Friday, August 15, 2008

Back to Sierra Leone

I flew back to Sierra Leone yesterday morning. Fayah, a Mercy Ships driver from the fistula center picked me up and took me across Freetown via the hillside route in order to avoid traffic. The road travels through villages whose names recall the British connections: Bathurst, Charlotte, Leicester, Regent.

I noticed things as though seeing them for the first time because I realize it could be the last time. In two weeks I'll leave West Africa.

Twenty years ago, when I first landed it Sierra Leone, it was also rainy season. Coming down the steps from the plane, the humidity assaulted me. Rain often made conversations difficult if not impossible...nothing like trying to chat when a downpour plays kettle drum with the corrugated zinc roof over your head. On the road I remember the kids filling potholes with rocks and asking for a dash to reward them for their work before allowing us to pass. I remember sitting at the bottom of a hill contemplating whether it was better to stay to the right or left of the rut or straddle it and cross where it turned at the top. And I remember my first trip to Mattru with Michelle, when a rock struck our windshield, shattering it...and THEN the afternoon rains began. We ended up replacing the windshield with a sheet of plastic, on which the windshield wipers were of course useless, and she drove much of the way with her head out the window while I shifted according to her instructions. A friendship was born on that trip.
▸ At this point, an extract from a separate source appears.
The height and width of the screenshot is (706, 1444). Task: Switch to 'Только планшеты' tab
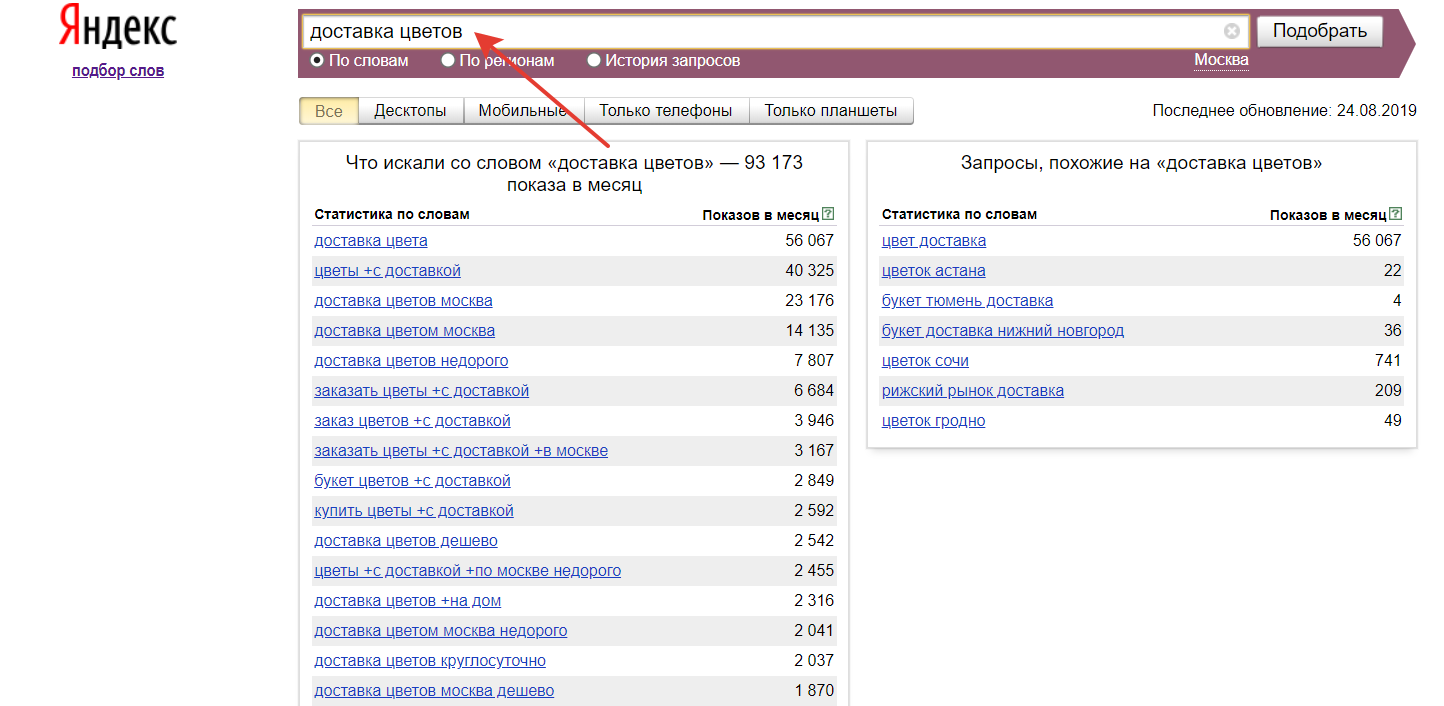point(830,111)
Yesterday I found myself wishing I had learned a lesson from my friend Ann and carried a notebook for recording observations and thoughts. Would I remember the zinc roofs covered with tarps and held down with rocks so the tarps would help keep out the rain and the rocks would keep the tarps from blowing away? Brooks that were often invisible from the road during dry season, now waterfalls and rapidly rushing streams visible from a distance? The sight of kids and parents washing laundry and themselves as the water dashed over rocks beside the road? Red clay rutted roads? Men, women, and children carrying usual and unusual loads on their heads (15' pipes, baskets of cassava leaf, bundles of charcoal or yams)? Men and women sitting beside a rock pile, hammering rocks into gravel to sell?

Fayah stopped at one point and backed up a bit, looking to the stream beside the road before continuing. When I asked what he was looking at, "there's a crocodile down there," he replied. That was a a little ways after the entrance to the chimp sanctuary. "It's open again; the chimps are under control for now." A few years ago there had been an attack on people and a massive chimp escape. These chimps were ones that had been kept illegally as pets.

Will share more thoughts and observations later.